Bajó el periódico, me miró y luego miró al paisaje.

– ¿Te has tragado un camión? -me preguntó.

Me encogí de hombros.

Inhaló profundamente, aún absorto en la vista.

– ¡Ah, la buena vida! He dado de comer a tus peces… y juraría que al grande negro y dorado le están saliendo dientes.

– Lo he estado entrenando para que se convierta en un tiburón. ¿Qué tal es la vida en la ronda nocturna?

– Jodida. -Se puso en pie y estiró-. ¿Quién te lo ha dicho?

– Rick. Te llamé anoche, lo desperté a él. Parece que Trapp ha vuelto al sendero de la guerra, ¿no?

Gruñó. Entramos en la casa. Se preparó un bol de cereales con leche, se quedó en pie en el mostrador de la cocina y se comió el cereal a cucharadas ininterrumpidas, sin detenerse a respirar.

– Dame una servilleta. Sí, es toda una fiesta esto de trabajar en la Dimensión Desconocida.
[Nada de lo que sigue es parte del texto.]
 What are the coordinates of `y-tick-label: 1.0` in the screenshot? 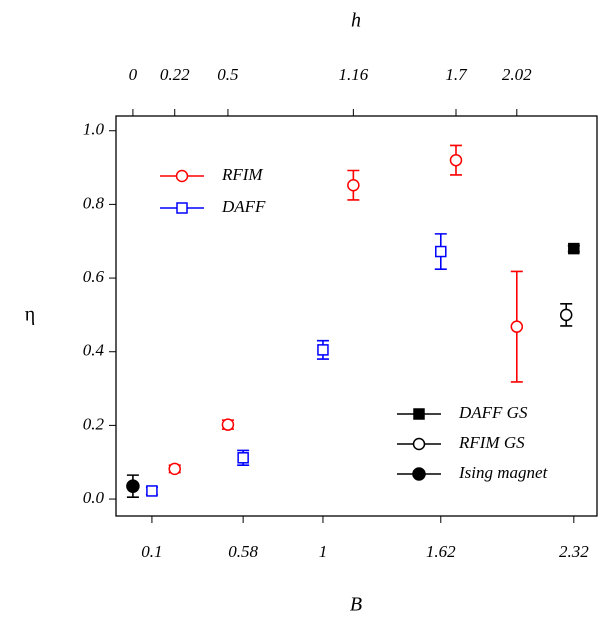 It's located at (94, 130).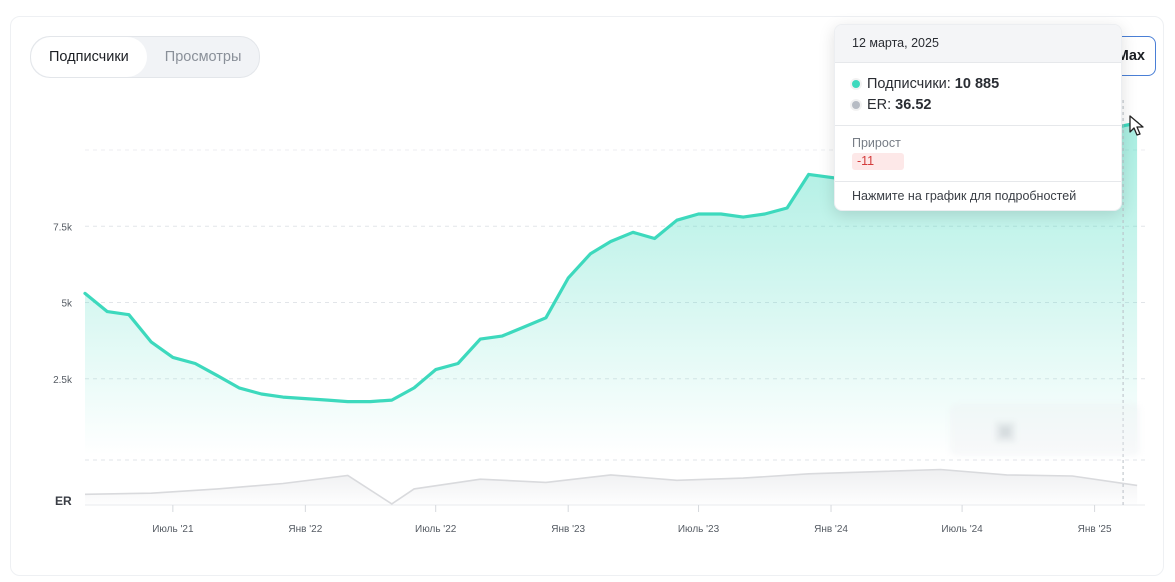 The height and width of the screenshot is (582, 1175). What do you see at coordinates (568, 530) in the screenshot?
I see `x-tick-label: Янв '23` at bounding box center [568, 530].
Hacer el papeleo de los casos que los chicos del turno de día creen conveniente olvidar realizar. Montones de atracos a mano armada y muertes por sobredosis. Hacia el final de la ronda la mayor parte de las llamadas son pura mierda, con todo el mundo moviéndose con verdadera lentitud… tanto los malos como los buenos. Como si toda la maldita ciudad estuviese colgada de tranquilizantes. Tuve dos avisos de muertos hallados en la calle, y los dos resultaron ser accidentes. Pero, al menos, ahora puedo ocuparme de algunos cadáveres que son heterosexuales. -Sonrió-. Aunque la verdad es que todos nos pudrimos igual.